— WRITTEN PROBLEM —
Reproduce the following excerpt on California's drought and water year word for word, from its first sentence to its last.

— EXCERPT —
☆ ☆ ☆ ☆ ☆

There is, however, some misleading and confusing information out there. Some are already arguing that California’s rainfall is nearly back to normal or that because there may have been more serious droughts in the past we needn’t worry anymore. Most of these claims are based on misunderstandings of California’s hydrology, water systems, or current conditions, and on very narrow definitions of “drought.”

First, to understand the data, it is vital to realize that California’s “water year” runs from October 1 to September 30. This is not the “calendar year” (January to December). This distinction is important, because mixing data from different water years produces inaccurate analyses.

Here is a great example. If we look at the 2014 “calendar” year, it appears that California received a decent amount of water (Figure 1) – still dry, but not abnormally so.

Figure 1. California’s 2014 “calendar year” precipitation seems just slightly dry compared to the past 120 years. But this is a misleading graph. The State’s precipitation is measured by “water year” (Oct-Sept). See Figure 2. (Source: NOAA)

☆ ☆ ☆ ☆ ☆

— DATA LINES —

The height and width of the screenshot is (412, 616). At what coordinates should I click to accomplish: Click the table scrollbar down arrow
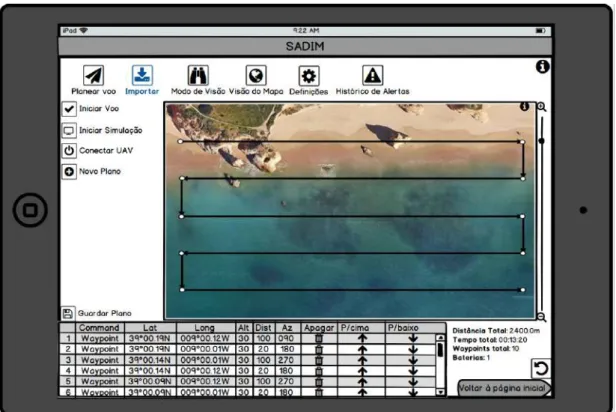[440, 392]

☆ ☆ ☆ ☆ ☆

— TASK OUTPUT —
There is, however, some misleading and confusing information out there. Some are already arguing that California’s rainfall is nearly back to normal or that because there may have been more serious droughts in the past we needn’t worry anymore. Most of these claims are based on misunderstandings of California’s hydrology, water systems, or current conditions, and on very narrow definitions of “drought.”

First, to understand the data, it is vital to realize that California’s “water year” runs from October 1 to September 30. This is not the “calendar year” (January to December). This distinction is important, because mixing data from different water years produces inaccurate analyses.

Here is a great example. If we look at the 2014 “calendar” year, it appears that California received a decent amount of water (Figure 1) – still dry, but not abnormally so.

Figure 1. California’s 2014 “calendar year” precipitation seems just slightly dry compared to the past 120 years. But this is a misleading graph. The State’s precipitation is measured by “water year” (Oct-Sept). See Figure 2. (Source: NOAA)